Record set below:
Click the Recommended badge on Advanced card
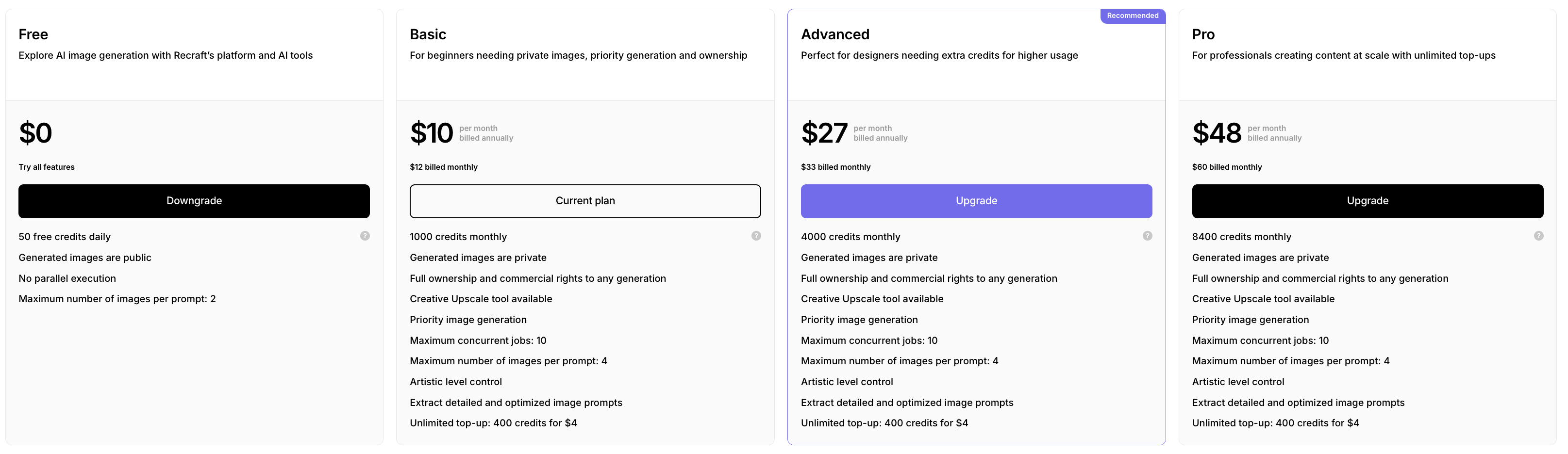 [1132, 16]
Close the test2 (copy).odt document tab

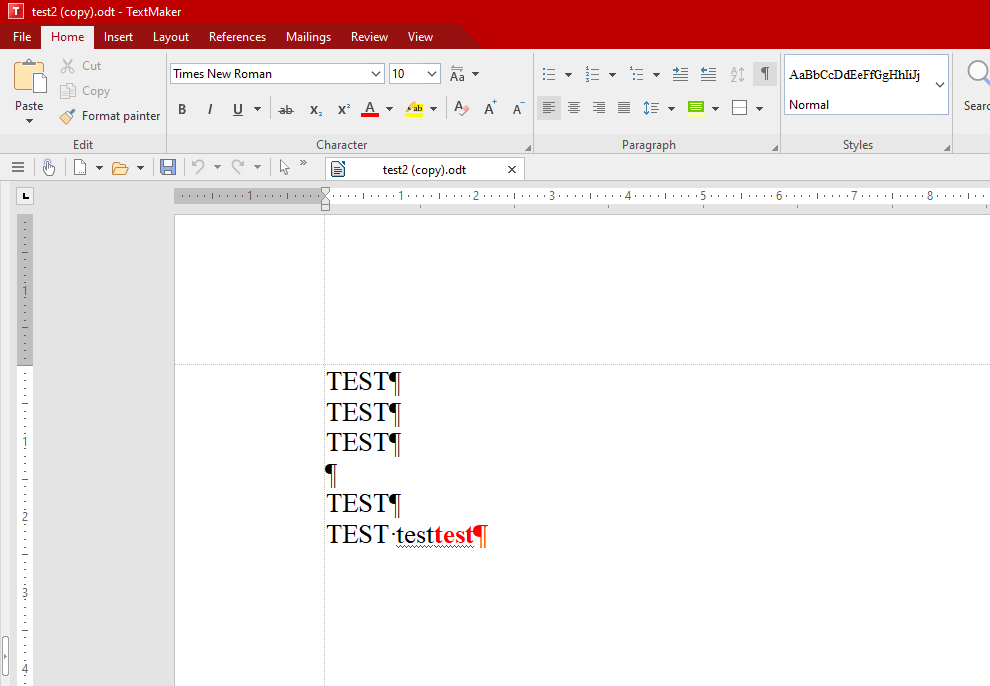[x=512, y=170]
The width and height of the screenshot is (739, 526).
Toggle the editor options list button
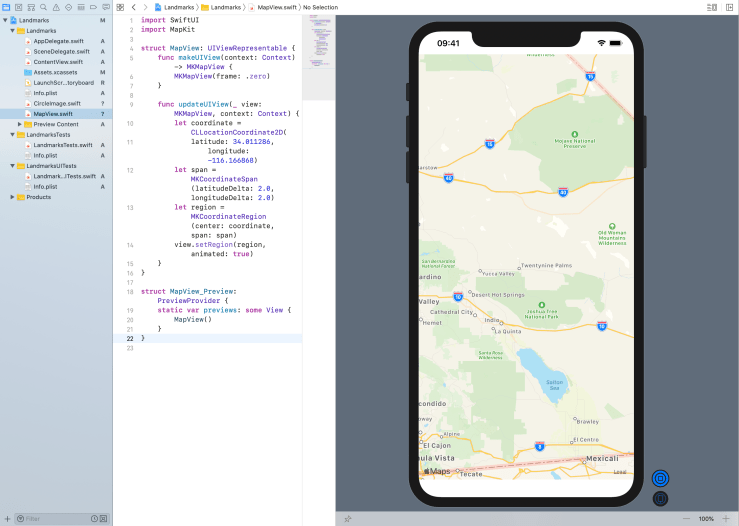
End of Record set.
§ What this task involves
Your task is to return the entries above exactly, with no pictures.

§ Solved problem
Click the Recommended badge on Advanced card
 [1132, 16]
Close the test2 (copy).odt document tab

[x=512, y=170]
The width and height of the screenshot is (739, 526).
Toggle the editor options list button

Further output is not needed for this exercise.